Give me a break. Sullivan was doing nothing but being forceful in his convictions: utterly serious, his words and tone rich with his awareness of the crucial moment in which we find ourselves. On the other hand, Pollitt was like a twittery, giggly schoolgirl who had nothing but platitudes to offer. She clearly has no sense of what's really going on, and is content to work out of nothing but cliches.

Her chatty tone was particularly shocking considering that she lives in New York. Her daughter's school is 4 blocks from the WTC site (her daughter made famous, incidentally, by her mother's column about their conflict over hanging a flag in the wake of the attack. She wanted to, mom wouldn't have it. Proof that nurture isn't everything.)

Doesn't Pollitt live in the shadow of this?

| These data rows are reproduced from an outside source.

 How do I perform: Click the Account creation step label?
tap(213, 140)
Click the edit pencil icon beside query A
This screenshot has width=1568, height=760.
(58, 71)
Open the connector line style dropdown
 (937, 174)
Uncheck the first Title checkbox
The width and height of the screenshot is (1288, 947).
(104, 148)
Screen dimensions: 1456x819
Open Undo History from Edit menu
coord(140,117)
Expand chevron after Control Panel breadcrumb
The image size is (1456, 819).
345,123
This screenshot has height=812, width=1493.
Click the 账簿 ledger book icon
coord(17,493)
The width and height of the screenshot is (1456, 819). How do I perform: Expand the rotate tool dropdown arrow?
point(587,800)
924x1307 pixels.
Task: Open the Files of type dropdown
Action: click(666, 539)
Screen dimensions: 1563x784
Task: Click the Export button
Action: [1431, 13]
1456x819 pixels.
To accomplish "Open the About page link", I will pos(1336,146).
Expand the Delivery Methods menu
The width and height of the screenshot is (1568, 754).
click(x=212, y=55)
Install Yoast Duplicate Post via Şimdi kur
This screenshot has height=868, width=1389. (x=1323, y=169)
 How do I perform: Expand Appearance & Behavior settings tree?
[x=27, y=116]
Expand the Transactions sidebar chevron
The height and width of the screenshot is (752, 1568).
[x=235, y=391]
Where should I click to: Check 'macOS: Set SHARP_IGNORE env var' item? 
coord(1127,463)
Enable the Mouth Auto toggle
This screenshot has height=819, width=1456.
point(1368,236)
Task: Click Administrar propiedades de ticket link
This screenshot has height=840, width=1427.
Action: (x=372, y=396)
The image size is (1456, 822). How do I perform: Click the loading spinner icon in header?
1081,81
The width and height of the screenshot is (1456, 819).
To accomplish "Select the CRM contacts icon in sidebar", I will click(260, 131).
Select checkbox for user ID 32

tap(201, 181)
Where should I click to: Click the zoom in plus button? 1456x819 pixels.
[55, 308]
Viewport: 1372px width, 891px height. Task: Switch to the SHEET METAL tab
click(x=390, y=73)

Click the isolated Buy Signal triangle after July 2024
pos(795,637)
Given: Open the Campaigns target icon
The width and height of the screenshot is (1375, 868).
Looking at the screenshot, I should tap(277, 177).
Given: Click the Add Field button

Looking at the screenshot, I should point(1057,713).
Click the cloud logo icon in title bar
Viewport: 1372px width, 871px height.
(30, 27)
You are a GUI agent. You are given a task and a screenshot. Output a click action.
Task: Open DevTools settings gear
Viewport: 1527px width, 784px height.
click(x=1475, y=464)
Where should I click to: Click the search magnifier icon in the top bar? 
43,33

Doesn't she know the smell of it? Doesn't she walk and work on an island of which one corner has become a mass grave for 5,000 bodies? How can she maintain that chirpy tone in the face of such horror?



She kept saying that the present American action is essentially "bombing Afghanistan" and that this action was being done as some sort of quick fix, ultimately hopeless. She obviously hasn't been listening to Bush, et.al, who have been constantly reminding us that this is, indeed, a complex situation, and breaking the fundamentalist Islamic terrorists could very well take a long time and involve much more than Afghanistan.

The host had his own snide contribution to make, introducing the program (this is a public radio station in Boston, remember) with a call to all "minds with shade" to continue their profound reflection on the issues at hand. Sullivan didn't fail to notice the implication - that if you feel strongly about the matter, especially in support of a forceful response - that's somehow crude and intellectually unsophisticated.

It's distressing, but I suppose not surprising that some feel that Sullivan was somehow (to put it bluntly) mean to little Katha. But that's been the case for a while now. Stating a strong case, particularly from a "conservative" perspective (whatever that means) is routinely described as "divisive" and "uncivil." It's nothing but an attempt to discredit and even stifle certain viewpoints.

Most striking, of course, was Pollitt's inability to present any alternative course of action, which is rooted in her devotion to relativism, but at a deeper level, the implicit assumption, which she may not even see in herself, that all, in the end, is essentially symbolic. We shouldn't "do" anything, apparently, except write articles, have commission meetings and show solidarity. With someone.

It's all about symbolic gestures, which is the ultimate province of the privileged who are used to having freedom at other people's expense, whether it be the hired help or the despised military and intelligence forces who, in case she doesn't know it, are all that are standing between Katha Pollitt and a burqa (or perhaps a nice case of smallpox or just simple nuclear-induced vaporization) right now.